(Stored items)
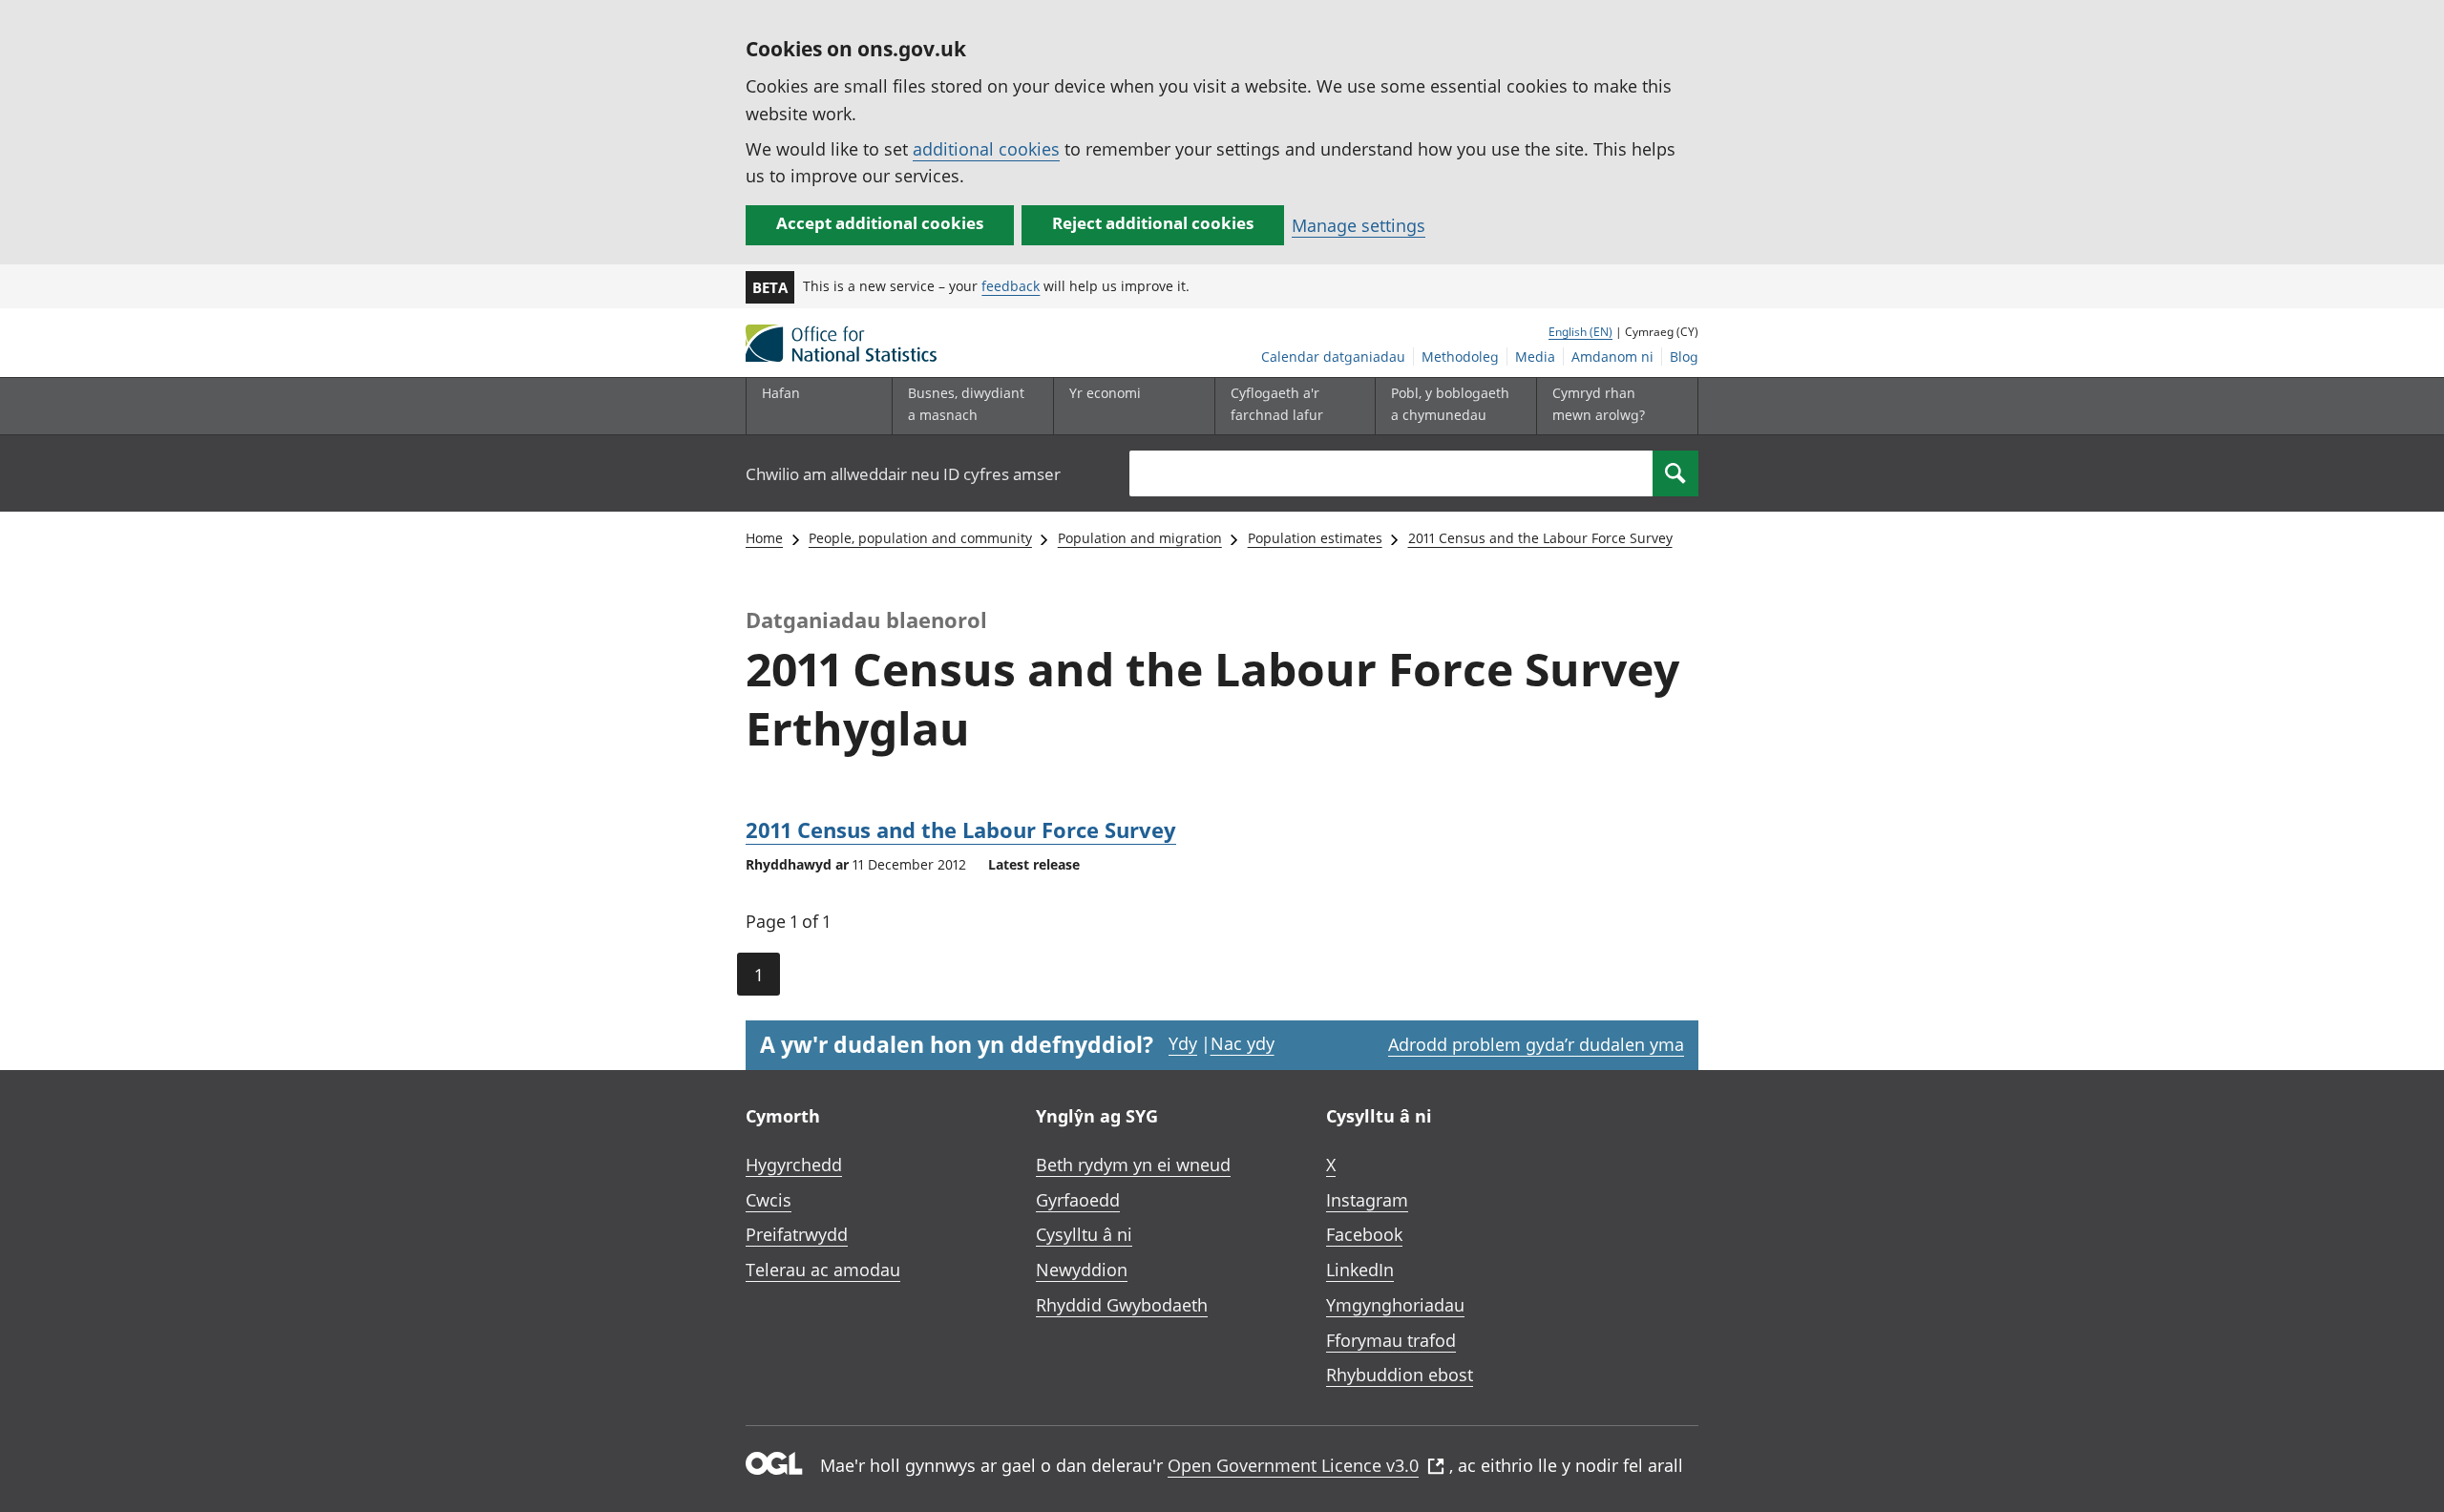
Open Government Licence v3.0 (1293, 1465)
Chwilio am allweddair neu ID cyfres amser (903, 474)
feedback (1010, 286)
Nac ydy (1243, 1043)
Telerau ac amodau (823, 1269)
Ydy (1183, 1043)
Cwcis (768, 1199)
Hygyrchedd (794, 1164)
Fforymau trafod (1391, 1340)
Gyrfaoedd (1078, 1199)
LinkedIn (1360, 1269)
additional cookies (986, 148)
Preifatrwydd (797, 1234)
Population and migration (1140, 538)
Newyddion (1081, 1269)
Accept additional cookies (879, 223)
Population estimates (1315, 538)
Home (764, 538)
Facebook (1364, 1234)
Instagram (1367, 1199)
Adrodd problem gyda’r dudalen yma (1536, 1044)
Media (1535, 356)
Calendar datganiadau (1333, 356)
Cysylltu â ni (1084, 1234)
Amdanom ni (1612, 356)
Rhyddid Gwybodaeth (1122, 1304)
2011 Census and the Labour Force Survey (1540, 538)
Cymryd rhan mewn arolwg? (1598, 403)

(YOUR INSTRUCTIONS): The records above need to be restated word for word, with the pictures left out.

(SOLUTION FOR THIS EXERCISE):
Open Government Licence v3.0 (1293, 1465)
Chwilio am allweddair neu ID cyfres amser (903, 474)
feedback (1010, 286)
Nac ydy (1243, 1043)
Telerau ac amodau (823, 1269)
Ydy (1183, 1043)
Cwcis (768, 1199)
Hygyrchedd (794, 1164)
Fforymau trafod (1391, 1340)
Gyrfaoedd (1078, 1199)
LinkedIn (1360, 1269)
additional cookies (986, 148)
Preifatrwydd (797, 1234)
Population and migration (1140, 538)
Newyddion (1081, 1269)
Accept additional cookies (879, 223)
Population estimates (1315, 538)
Home (764, 538)
Facebook (1364, 1234)
Instagram (1367, 1199)
Adrodd problem gyda’r dudalen yma (1536, 1044)
Media (1535, 356)
Calendar datganiadau (1333, 356)
Cysylltu â ni (1084, 1234)
Amdanom ni (1612, 356)
Rhyddid Gwybodaeth (1122, 1304)
2011 Census and the Labour Force Survey (1540, 538)
Cymryd rhan mewn arolwg? (1598, 403)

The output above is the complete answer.